_TASK INSTRUCTIONS_: The string "paintings" appears in some lines of the entries that follow; copy each such line.

Data excerpts
= Beginning of Section =

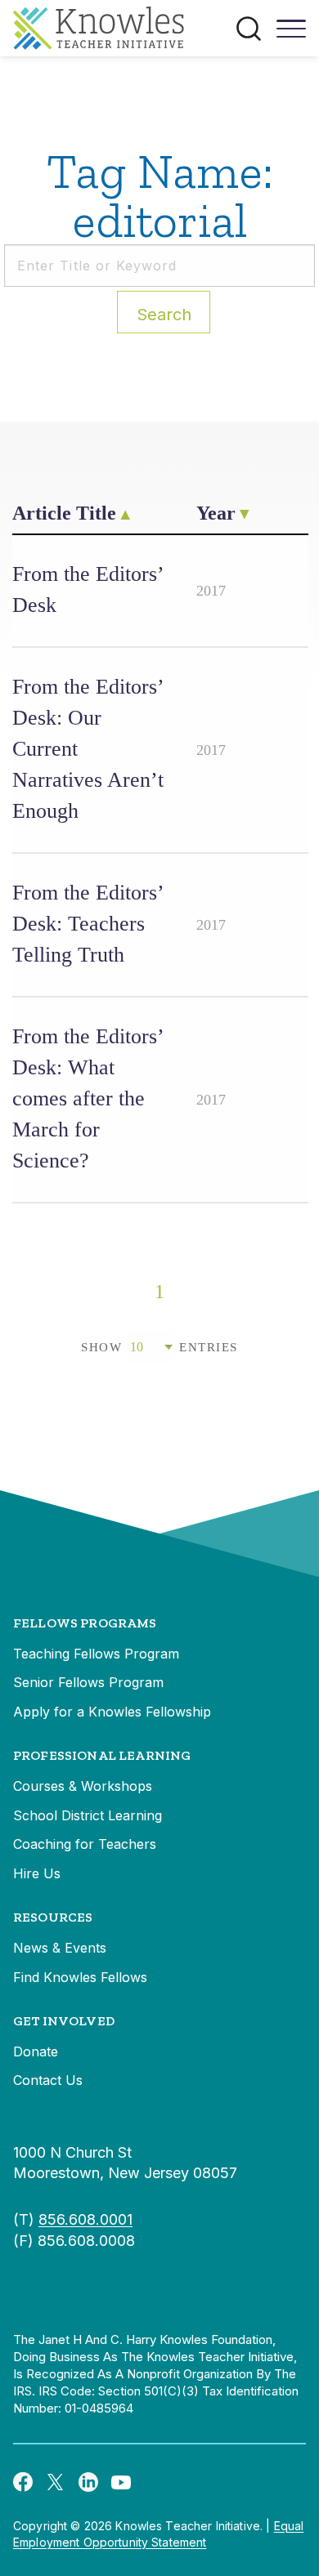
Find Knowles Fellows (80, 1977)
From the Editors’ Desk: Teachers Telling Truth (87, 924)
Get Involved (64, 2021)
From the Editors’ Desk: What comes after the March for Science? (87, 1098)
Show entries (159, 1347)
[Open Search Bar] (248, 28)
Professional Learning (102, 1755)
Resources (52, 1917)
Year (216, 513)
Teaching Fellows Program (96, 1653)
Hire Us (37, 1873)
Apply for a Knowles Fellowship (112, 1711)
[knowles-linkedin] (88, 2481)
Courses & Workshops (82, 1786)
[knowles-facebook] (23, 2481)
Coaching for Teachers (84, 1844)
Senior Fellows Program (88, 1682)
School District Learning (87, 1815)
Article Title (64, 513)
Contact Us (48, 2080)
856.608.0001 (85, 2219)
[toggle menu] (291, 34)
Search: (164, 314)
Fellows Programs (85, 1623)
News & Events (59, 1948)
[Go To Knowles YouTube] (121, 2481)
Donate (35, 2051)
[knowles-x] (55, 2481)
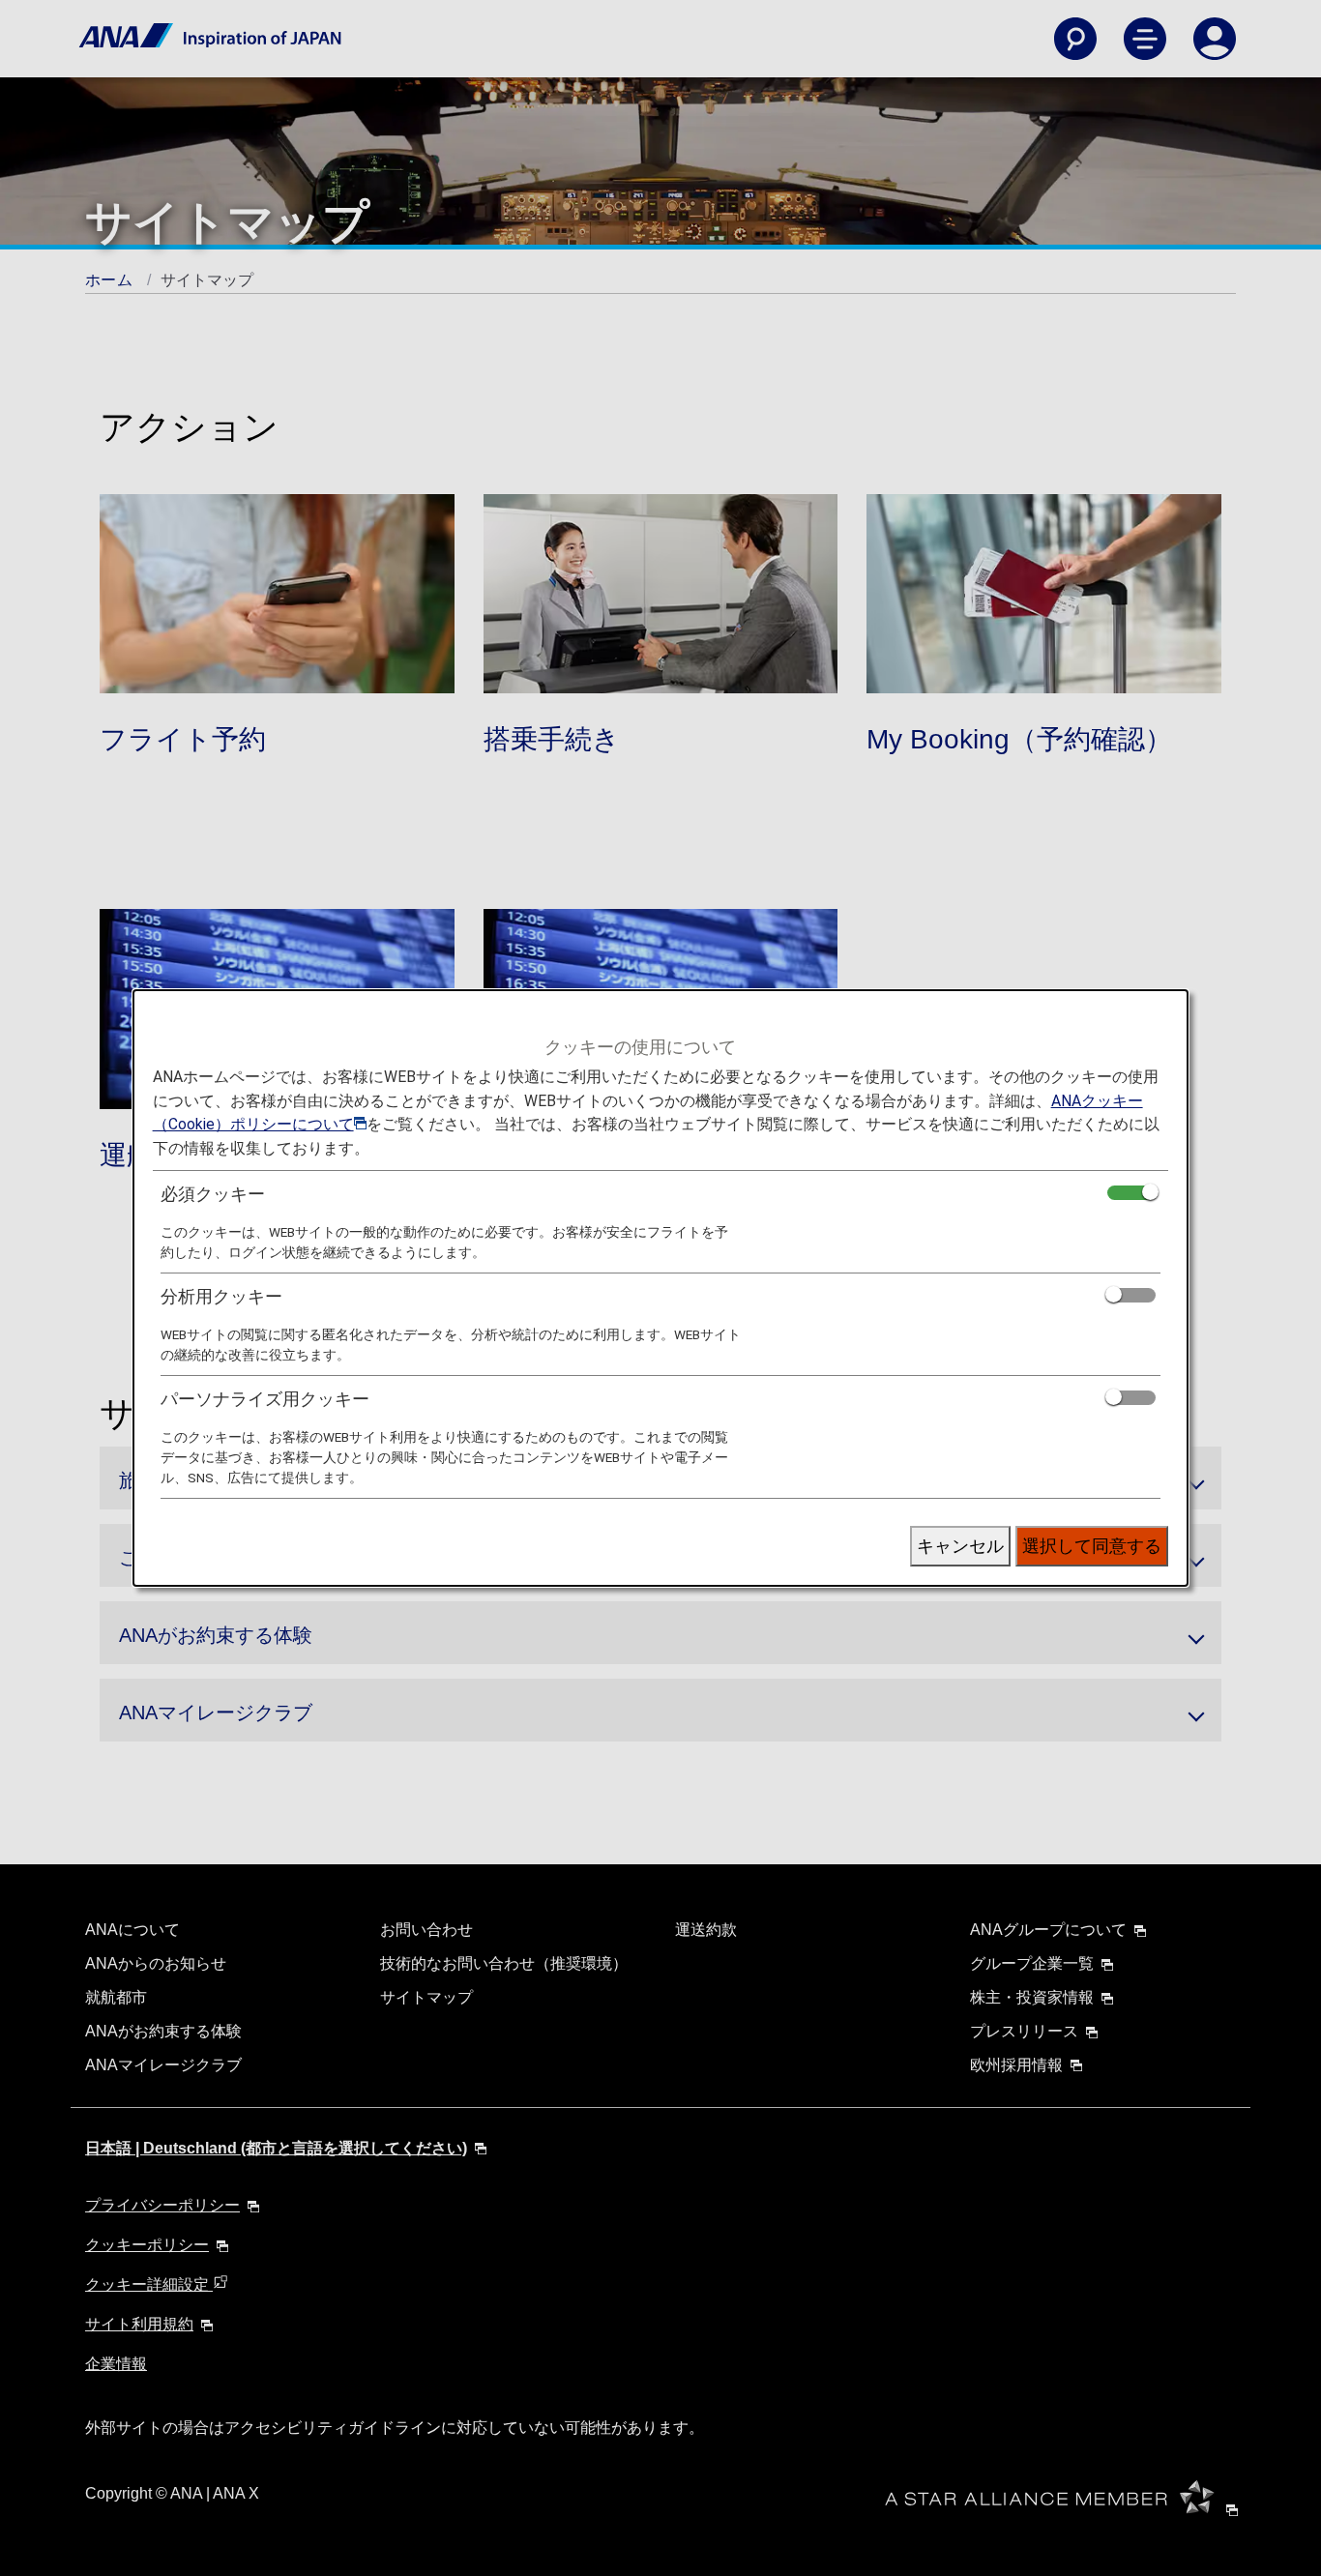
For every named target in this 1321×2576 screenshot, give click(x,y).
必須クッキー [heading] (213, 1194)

= End of Section =
= Beginning of Section =

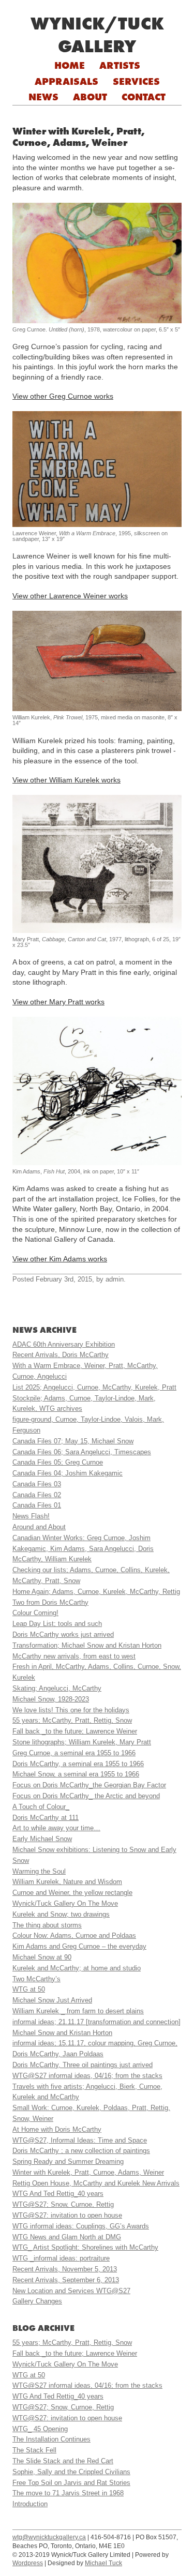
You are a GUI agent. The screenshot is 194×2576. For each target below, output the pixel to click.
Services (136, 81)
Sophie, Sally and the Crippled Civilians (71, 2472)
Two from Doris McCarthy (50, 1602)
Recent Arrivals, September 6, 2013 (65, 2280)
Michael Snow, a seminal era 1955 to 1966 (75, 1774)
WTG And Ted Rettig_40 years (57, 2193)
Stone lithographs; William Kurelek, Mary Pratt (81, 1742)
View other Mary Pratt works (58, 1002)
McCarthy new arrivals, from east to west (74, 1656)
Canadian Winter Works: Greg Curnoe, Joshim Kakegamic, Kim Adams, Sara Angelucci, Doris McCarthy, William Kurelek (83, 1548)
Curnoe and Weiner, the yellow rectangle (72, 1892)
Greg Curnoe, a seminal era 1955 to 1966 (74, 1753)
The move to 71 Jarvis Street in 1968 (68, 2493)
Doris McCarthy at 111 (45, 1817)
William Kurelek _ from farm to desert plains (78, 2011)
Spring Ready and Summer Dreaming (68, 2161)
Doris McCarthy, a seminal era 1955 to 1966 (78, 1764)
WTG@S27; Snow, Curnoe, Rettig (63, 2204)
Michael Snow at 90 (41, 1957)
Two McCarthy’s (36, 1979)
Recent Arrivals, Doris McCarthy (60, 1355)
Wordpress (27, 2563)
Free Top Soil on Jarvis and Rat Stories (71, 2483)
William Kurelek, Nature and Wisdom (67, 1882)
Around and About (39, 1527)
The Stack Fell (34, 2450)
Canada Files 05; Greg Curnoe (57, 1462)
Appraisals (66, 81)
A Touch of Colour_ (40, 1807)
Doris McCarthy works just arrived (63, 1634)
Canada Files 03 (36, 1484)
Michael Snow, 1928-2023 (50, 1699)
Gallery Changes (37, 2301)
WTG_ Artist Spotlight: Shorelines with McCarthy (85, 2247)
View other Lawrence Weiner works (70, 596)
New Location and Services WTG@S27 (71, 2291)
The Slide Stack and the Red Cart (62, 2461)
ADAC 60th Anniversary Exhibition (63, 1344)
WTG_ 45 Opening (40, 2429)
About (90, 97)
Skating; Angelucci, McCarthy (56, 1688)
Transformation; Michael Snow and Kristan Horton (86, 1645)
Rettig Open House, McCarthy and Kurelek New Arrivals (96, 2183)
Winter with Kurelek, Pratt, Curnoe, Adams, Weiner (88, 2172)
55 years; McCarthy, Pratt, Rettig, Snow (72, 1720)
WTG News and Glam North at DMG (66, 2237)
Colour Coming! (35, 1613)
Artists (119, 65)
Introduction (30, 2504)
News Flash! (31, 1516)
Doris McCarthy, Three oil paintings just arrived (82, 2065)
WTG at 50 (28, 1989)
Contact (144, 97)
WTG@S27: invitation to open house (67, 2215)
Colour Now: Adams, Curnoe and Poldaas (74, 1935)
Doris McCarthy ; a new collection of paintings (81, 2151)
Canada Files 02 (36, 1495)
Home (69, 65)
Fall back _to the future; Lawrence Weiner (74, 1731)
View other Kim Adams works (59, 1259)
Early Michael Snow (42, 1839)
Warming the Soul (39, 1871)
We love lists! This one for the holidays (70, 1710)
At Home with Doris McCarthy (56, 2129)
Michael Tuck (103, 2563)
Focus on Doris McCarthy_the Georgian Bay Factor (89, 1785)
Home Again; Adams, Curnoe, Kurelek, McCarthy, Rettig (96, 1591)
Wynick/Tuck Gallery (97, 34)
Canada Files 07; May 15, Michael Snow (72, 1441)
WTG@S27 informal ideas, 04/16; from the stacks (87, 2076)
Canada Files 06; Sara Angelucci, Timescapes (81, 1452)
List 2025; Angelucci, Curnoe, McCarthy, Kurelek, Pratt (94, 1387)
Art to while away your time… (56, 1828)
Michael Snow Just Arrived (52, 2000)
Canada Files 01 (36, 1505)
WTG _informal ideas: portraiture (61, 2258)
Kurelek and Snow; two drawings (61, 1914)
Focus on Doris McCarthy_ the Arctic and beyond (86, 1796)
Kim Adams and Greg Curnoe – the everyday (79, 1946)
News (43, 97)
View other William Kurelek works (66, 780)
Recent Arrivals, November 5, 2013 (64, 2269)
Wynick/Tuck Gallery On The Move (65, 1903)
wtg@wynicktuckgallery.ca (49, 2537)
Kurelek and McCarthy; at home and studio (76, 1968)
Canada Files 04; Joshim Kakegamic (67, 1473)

= End of Section =

_REPLY_:
Doris McCarthy, Three oil paintings just arrived (82, 2065)
Doris McCarthy ; a new collection of paintings (81, 2151)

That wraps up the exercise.